_SEZIONE DEL DOCUMENTO_:
====
IL BANDO EUROPEO DEL 2006.
Il Regolamento (CE) n. 1236/2005, del 27 giugno 2005, relativo al commercio di determinate merci che potrebbero essere utilizzate per la pena di morte, per la tortura o per altri trattamenti o pene crudeli, inumani o degradanti, entrò il vigore il 30 luglio 2006. Da allora il commercio internazionale di tali attrezzature fu finalmente bandito e rappresentò per i 27 stati dell'Ue un passo importante verso il rispetto dei diritti umani e dei detenuti, dopo un decennio di campagne da parte delle organizzazioni per i diritti umani. Ma in questi quattro anni le aziende europee produttrici di strumenti di coartazione fisica, in realtà, hanno continuato i loro affari come prima. Il bando del 2006, che obbliga a rendere pubbliche le autorizzazioni a produrre e vendere questo tipo di prodotti, fu applicato solo da una minoranza degli stati membri: solo 7 dei 27 hanno reso pubbliche tali autorizzazioni.

LA DENUNCIA DI AMNESTY INTERNATIONALE E OMEGA RESEARCH FONDATION.
La denuncia arriva da Amnesty International, l'organizzazione per la difesa dei diritti dell'Uomo che, insieme alla fondazione di ricerca Omega Research Foundation, ha stilato un rapporto, intitolato "Dalle parole ai fatti”, sui Paesi membri Ue che traggono profitto da un cono d’ombra giuridico che consente loro di vendere materiale per infliggere torture in almeno nove stati del mondo, che li utilizzerebbero durante gli interrogatori. Il rapporto presenta prove della partecipazione di aziende europee a tale commercio globale e denuncia che queste attività sono proseguite nonostante l'introduzione del bando del 2006.

Cinque aziende italiane coinvolte. Gli stati membri paiono ancora poco informati sulle attività commerciali in corso al loro interno. Dopo che cinque di essi (Belgio, Cipro, Finlandia, Italia e Malta) avevano dichiarato di non essere a conoscenza di aziende che commercializzassero materiali inclusi nei controlli, Amnesty International e Omega Research Foundation hanno individuato aziende operanti in tre di questi cinque paesi (Belgio, Finlandia e Italia) in cui prodotti del genere vengono apertamente commercializzati su Internet.
A pagina 34 del rapporto, è pubblicata una tabella nella quale vengono menzionate cinque compagnie italiane (Defence System Srl, Access Group srl, Joseph Stifter s.a.s/KG, Armeria Frinchillucci Srl e PSA Srl) coinvolte in un commercio internazionale di arnesi finalizzati alla tortura tra il 2006 ed il 2010. Il fascicolo denuncia i profitti che le imprese italiane otterrebbero dalla vendita all'estero di strumenti per gli interrogatori sotto tortura. Assieme ad esse la tabella menziona tre compagnie belghe e due finlandesi.

Tipologie di strumenti. L'elenco è lungo e orrendo. Gli oggetti venduti sono fondamentalmente di due categorie: strumenti per il controllo dell'ordine pubblico quindi schiumogeni, prodotti stordenti (spray e bastoni stordenti) o strumenti atti all'incapacitazione temporanea dei detenuti che si considerano pericolosi (bracciali o manicotti elettrificati, manette serrapollice, cinture con carica elettrica).
====
_RIGHE ESTRATTE_:
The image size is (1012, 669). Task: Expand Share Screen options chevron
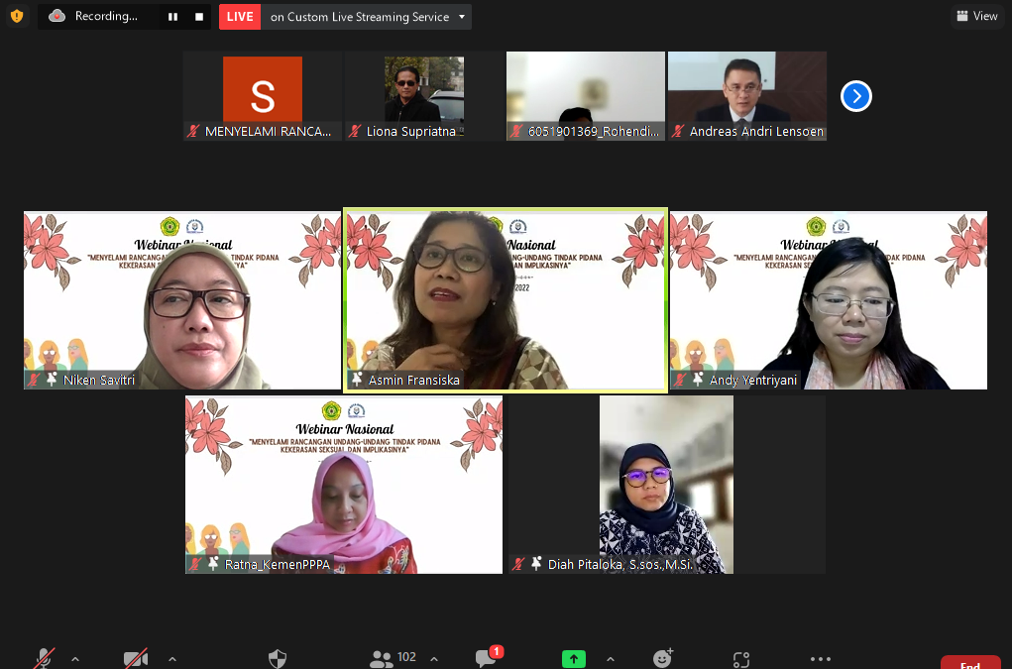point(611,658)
====
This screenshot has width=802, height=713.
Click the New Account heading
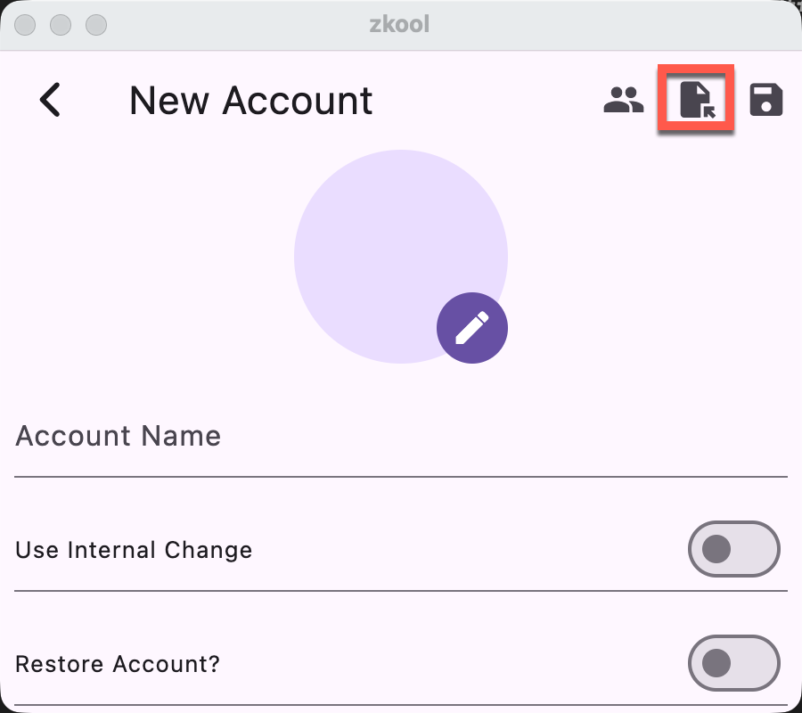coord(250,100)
====
_RICHIESTE_:
1 – Trascrivi dal testo sul bando europeo del 2006 il brano che comincia con "La denuncia arriva" e prosegue fino a "bando del 2006.".
2 – Rispondi a queste domande sul testo sul bando europeo del 2006, una per riga.
(a) In quale data entrò in vigore il Regolamento (CE) n. 1236/2005?
(b) Qual è il titolo del rapporto redatto da Amnesty International e Omega Research Foundation?
(c) Quante compagnie belghe sono menzionate nella tabella?
3 – Elenca tutte le compagnie italiane nominate nel testo sul bando europeo del 2006.

_RISULTATI FINALI_:
1 –
La denuncia arriva da Amnesty International, l'organizzazione per la difesa dei diritti dell'Uomo che, insieme alla fondazione di ricerca Omega Research Foundation, ha stilato un rapporto, intitolato "Dalle parole ai fatti”, sui Paesi membri Ue che traggono profitto da un cono d’ombra giuridico che consente loro di vendere materiale per infliggere torture in almeno nove stati del mondo, che li utilizzerebbero durante gli interrogatori. Il rapporto presenta prove della partecipazione di aziende europee a tale commercio globale e denuncia che queste attività sono proseguite nonostante l'introduzione del bando del 2006.

2 –
(a) Il 30 luglio 2006.
(b) "Dalle parole ai fatti".
(c) Tre.

3 –
Defence System Srl
Access Group srl
Joseph Stifter s.a.s/KG
Armeria Frinchillucci Srl
PSA Srl